The AWS CLI can be used to run scripts, and AWS Cloudformation can also be used to automate the construction of security policies and settings. Both tools will be incorporated into this step and the most thorough, most convenient methods will be selected to put forth as an option for system administrators to use to implement the baselines.
In order to do anything on AWS, you need to sign up for an AWS account. There are multiple ways to do this. If you work for or are part of an organization there may already be an organizational account that you can take advantage of. If not, you can sign up for an AWS account using your email address and a credit card (used for billing services used).
The purpose of these baselines is to enhance the security of S3 buckets. And, as was stated above, some level of testing is needed to verify the baselines are in fact contributing to the security of the buckets. So, in order to test this, three (or more) buckets are needed, one corresponding to each level of baseline provided. Each bucket will have settings adjusted according to the prescribed baseline, and can then be tested against the others.
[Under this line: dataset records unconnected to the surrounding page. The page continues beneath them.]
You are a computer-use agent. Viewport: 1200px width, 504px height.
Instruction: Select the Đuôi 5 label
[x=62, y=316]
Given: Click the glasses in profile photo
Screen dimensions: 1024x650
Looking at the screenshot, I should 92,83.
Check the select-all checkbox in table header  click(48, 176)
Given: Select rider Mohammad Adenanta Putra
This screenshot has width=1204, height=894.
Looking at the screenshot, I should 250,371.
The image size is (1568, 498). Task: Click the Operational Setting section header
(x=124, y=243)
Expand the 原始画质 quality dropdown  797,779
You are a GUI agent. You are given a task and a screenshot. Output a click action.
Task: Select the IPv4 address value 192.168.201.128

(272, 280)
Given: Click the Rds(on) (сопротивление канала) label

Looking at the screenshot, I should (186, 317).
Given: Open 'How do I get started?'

In order to test and verify the security provided by the baselines, some sort of penetration testing box is needed. In the case of this setup, a Kali Linux instance is recommended. A Kali Linux EC2 can be spun up in the same AWS region from within the AWS console. The AWS Marketplace offers a Kali Linux AMI which is the easiest way to spin up this VM. Choosing the official Kali Linux AMI allows you to then choose what size of EC2 instance and which tier of EBS you need. A T2.micro was used for the purposes of our setup and testing, with a magnetic EBS option in order to save on AWS usage costs.